In an earlier rendering of this introduction I grandiosely described A Humument as ‘a Gesamtkunstwerk in small format’. Perhaps now with its various by-products, recyclings and revisions it really does aspire to that lofty Wagnerian formula of the comprehensive work of art. The App version for iPad and iPhone can also be employed as an oracle with appropriately random access and suitably cryptic advice. There is also a purchasable USB card, offering a miniature son et lumière event that can slide into a wallet next to student ID card or old folks’ bus pass. This piece of illuminated plastic bears both Humument pictures and their spoken text. A full Variorum Edition may remain a dream (or a posthumous project) since the wheel is still turning and the odd spark still flies off.

For the time being I must try to get to the end of the revisions and deal with those pages which have so far evaded change, especially the ones whose original solutions have stood up to almost fifty passing years. I retain the option of leaving them as they are, thereby forestalling the absolute end of my venture, even if hanging on to the book in such a way may be thought a suspect strategy synonymous with hanging on to life itself.
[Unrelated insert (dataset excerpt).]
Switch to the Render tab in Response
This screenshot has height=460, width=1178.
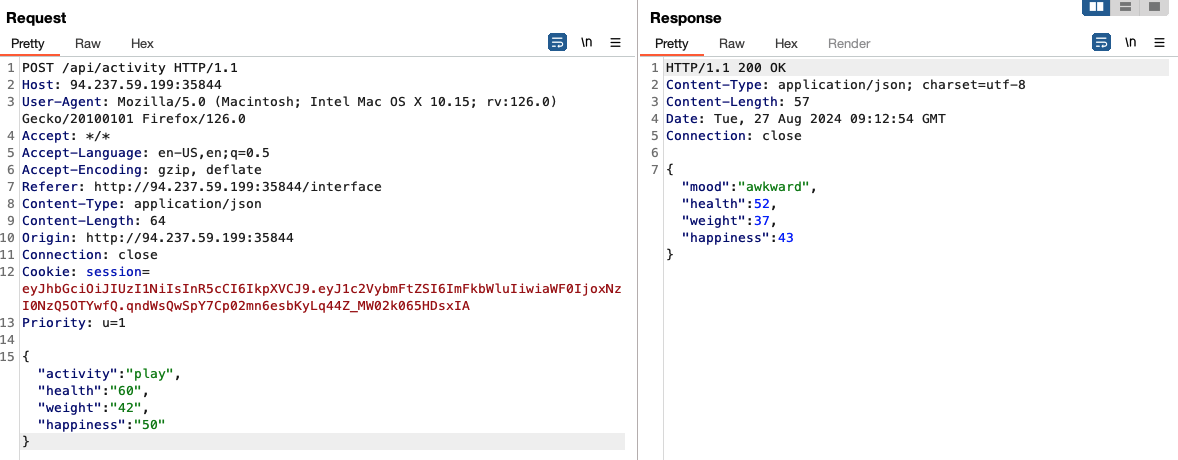click(849, 44)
I once combed the churchyard in the town of Wincanton where he died for the grave of William Hurrell Mallock, thinking to put some flowers of gratitude upon it. I failed to find it however and must keep unredeemed some apprehension of guilt at having ransacked and upturned his writings like a wrecked room, subverting them to say things that would have dismayed and disturbed him. It may happen though that one particular page might stand unchanged to do service, not without a degree of irony, as a curiously mutual epitaph. He might desist from turning in his undiscovered grave at the thought that he has been in some way perpetuated through me as I through him.